Pointing data for screenshots
══════════

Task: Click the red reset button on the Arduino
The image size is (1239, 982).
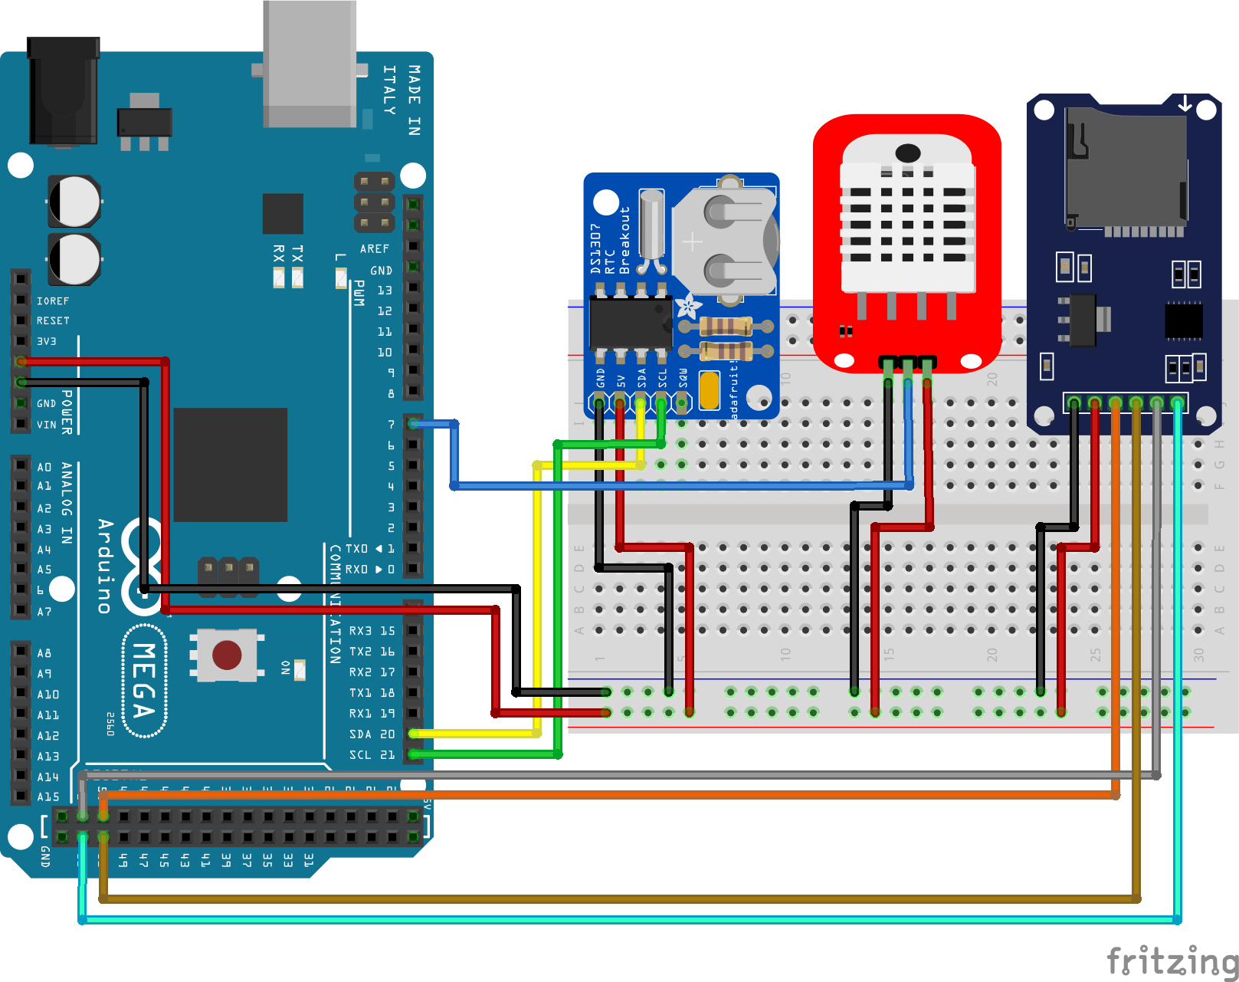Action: tap(227, 655)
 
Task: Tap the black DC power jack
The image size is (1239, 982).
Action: tap(63, 92)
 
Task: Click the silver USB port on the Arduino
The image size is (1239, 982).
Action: tap(310, 65)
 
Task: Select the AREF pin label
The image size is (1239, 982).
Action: tap(375, 249)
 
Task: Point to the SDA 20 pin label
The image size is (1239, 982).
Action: tap(372, 734)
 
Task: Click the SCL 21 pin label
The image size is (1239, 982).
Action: tap(372, 755)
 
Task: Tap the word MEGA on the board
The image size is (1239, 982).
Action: tap(145, 681)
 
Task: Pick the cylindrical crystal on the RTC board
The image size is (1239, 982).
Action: tap(651, 226)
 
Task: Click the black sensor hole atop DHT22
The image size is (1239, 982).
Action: tap(907, 152)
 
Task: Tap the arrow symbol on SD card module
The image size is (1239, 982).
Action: tap(1185, 103)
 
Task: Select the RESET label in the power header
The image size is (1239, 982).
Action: tap(53, 321)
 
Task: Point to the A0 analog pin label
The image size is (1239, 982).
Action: tap(44, 467)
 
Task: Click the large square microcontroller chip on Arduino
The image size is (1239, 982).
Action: tap(230, 465)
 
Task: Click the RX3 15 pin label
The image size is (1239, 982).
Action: tap(372, 631)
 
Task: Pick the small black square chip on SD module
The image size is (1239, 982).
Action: tap(1183, 320)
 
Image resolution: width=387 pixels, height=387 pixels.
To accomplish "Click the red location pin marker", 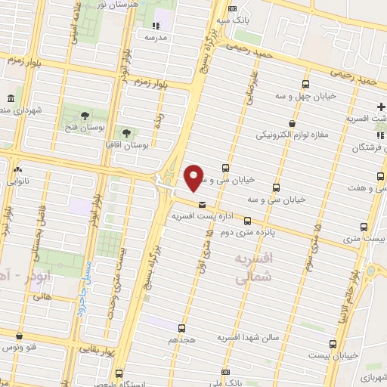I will click(x=194, y=178).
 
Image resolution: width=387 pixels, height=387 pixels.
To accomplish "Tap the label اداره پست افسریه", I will click(x=203, y=216).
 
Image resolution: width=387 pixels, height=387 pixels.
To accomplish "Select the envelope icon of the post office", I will click(x=202, y=204).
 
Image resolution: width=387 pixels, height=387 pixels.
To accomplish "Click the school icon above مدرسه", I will click(x=156, y=26).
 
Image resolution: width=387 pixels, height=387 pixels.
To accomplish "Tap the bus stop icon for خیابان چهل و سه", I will click(x=305, y=84).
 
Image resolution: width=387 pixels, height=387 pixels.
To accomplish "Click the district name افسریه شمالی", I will click(x=252, y=268).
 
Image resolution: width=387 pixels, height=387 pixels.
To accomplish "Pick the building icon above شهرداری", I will click(x=9, y=98).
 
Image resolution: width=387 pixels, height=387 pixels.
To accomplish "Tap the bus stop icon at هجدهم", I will click(x=181, y=327).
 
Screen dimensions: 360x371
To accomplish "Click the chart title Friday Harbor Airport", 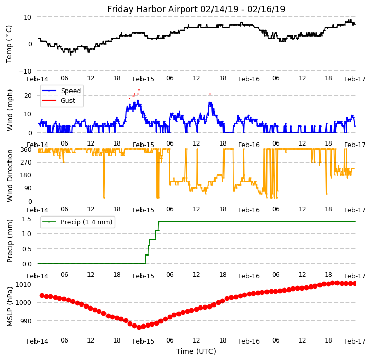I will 196,9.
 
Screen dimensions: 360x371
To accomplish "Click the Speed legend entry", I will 70,91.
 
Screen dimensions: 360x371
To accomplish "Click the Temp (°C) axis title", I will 9,44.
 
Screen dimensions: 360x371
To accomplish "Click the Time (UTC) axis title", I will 196,351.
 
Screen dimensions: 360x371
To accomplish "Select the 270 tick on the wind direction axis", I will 25,163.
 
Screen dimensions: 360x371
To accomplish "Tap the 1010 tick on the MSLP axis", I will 23,284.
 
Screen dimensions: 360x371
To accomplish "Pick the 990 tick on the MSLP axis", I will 25,321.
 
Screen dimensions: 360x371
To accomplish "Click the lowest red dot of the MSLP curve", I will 139,327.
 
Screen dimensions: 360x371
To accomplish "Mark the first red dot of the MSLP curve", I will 42,295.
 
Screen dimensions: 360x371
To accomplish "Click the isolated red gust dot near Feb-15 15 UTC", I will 210,94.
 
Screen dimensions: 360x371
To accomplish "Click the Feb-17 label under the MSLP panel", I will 355,341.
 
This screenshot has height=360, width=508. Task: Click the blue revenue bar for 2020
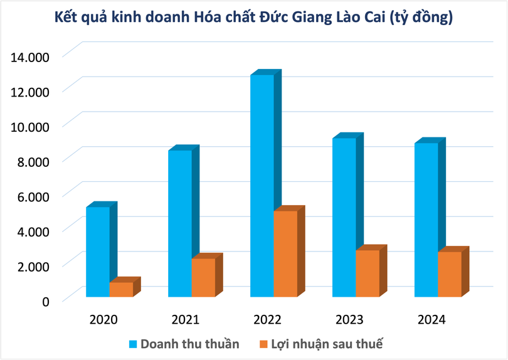coord(98,251)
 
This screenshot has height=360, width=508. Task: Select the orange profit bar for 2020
coord(121,289)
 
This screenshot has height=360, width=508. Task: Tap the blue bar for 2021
coord(180,223)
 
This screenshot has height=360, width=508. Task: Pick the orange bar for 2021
coord(203,277)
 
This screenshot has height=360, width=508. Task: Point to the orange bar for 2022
coord(285,253)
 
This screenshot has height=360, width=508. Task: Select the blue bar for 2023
coord(344,216)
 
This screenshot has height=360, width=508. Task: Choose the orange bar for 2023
coord(368,273)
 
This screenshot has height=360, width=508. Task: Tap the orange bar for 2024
coord(450,273)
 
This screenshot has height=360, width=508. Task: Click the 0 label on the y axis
coord(45,302)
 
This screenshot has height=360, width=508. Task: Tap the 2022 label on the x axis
coord(267,320)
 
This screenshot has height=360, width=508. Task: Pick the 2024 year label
coord(431,320)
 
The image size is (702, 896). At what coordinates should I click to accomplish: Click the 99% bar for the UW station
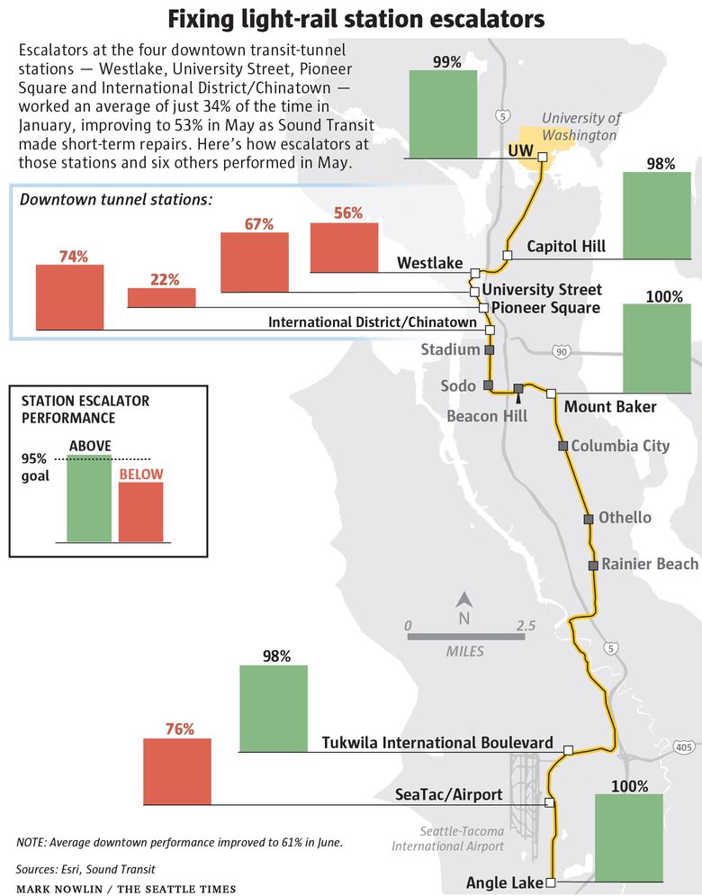point(443,113)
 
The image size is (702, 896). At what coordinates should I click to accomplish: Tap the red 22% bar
point(161,297)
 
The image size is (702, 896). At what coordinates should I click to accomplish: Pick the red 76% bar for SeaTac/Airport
point(177,771)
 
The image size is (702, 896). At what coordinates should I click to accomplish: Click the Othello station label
point(625,518)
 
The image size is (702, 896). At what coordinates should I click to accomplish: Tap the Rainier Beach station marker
point(593,566)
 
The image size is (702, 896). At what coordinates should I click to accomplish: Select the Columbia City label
point(620,446)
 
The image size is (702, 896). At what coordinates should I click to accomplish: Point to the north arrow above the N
point(464,600)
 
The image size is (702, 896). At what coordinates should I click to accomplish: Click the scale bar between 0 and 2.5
point(466,637)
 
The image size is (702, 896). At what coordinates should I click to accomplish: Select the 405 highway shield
point(683,747)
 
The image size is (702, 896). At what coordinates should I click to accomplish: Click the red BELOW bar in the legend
point(141,511)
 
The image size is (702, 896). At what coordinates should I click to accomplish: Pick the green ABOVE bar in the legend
point(90,498)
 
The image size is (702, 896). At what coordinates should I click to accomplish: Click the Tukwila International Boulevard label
point(437,743)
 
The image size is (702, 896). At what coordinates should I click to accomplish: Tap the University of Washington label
point(580,127)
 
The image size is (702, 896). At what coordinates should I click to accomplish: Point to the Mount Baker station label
point(610,407)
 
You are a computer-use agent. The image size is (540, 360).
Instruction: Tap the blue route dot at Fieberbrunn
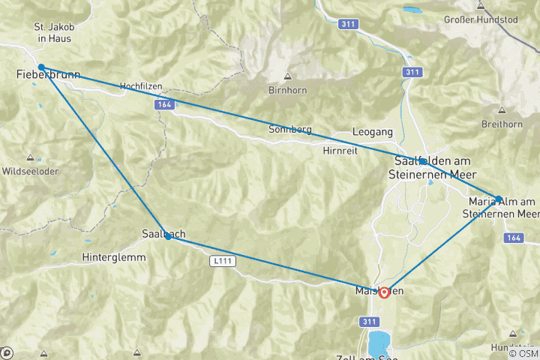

══════════

EXERCISE DIRECTIONS -> Rescale the data from the beginning through the line containing "Action: tap(651, 226)", both included, by rewriting every line with only the tap coordinates changed: multiply each by 1.95 and round to a whole number, with halves rounded up. Leave the pictures out.

EXPECTED ANSWER ->
Task: Click the red reset button on the Arduino
The image size is (1239, 982).
Action: tap(443, 1277)
 
Task: Tap the black DC power jack
The image size is (1239, 982).
Action: tap(123, 179)
 
Task: Click the silver USB port on the Arduino
The image size is (1239, 982).
Action: tap(605, 127)
 
Task: Select the AREF pin label
The image size is (1239, 982).
Action: tap(731, 486)
 
Task: Point to the SDA 20 pin label
The image size is (1239, 982).
Action: tap(725, 1431)
 
Task: Click the SCL 21 pin label
The image size is (1239, 982).
Action: tap(725, 1472)
 
Task: Tap the word MEGA on the board
The image size is (1239, 982).
Action: tap(283, 1328)
 
Task: Pick the cylindrical crystal on the RTC board
The image size is (1239, 982).
Action: tap(1269, 441)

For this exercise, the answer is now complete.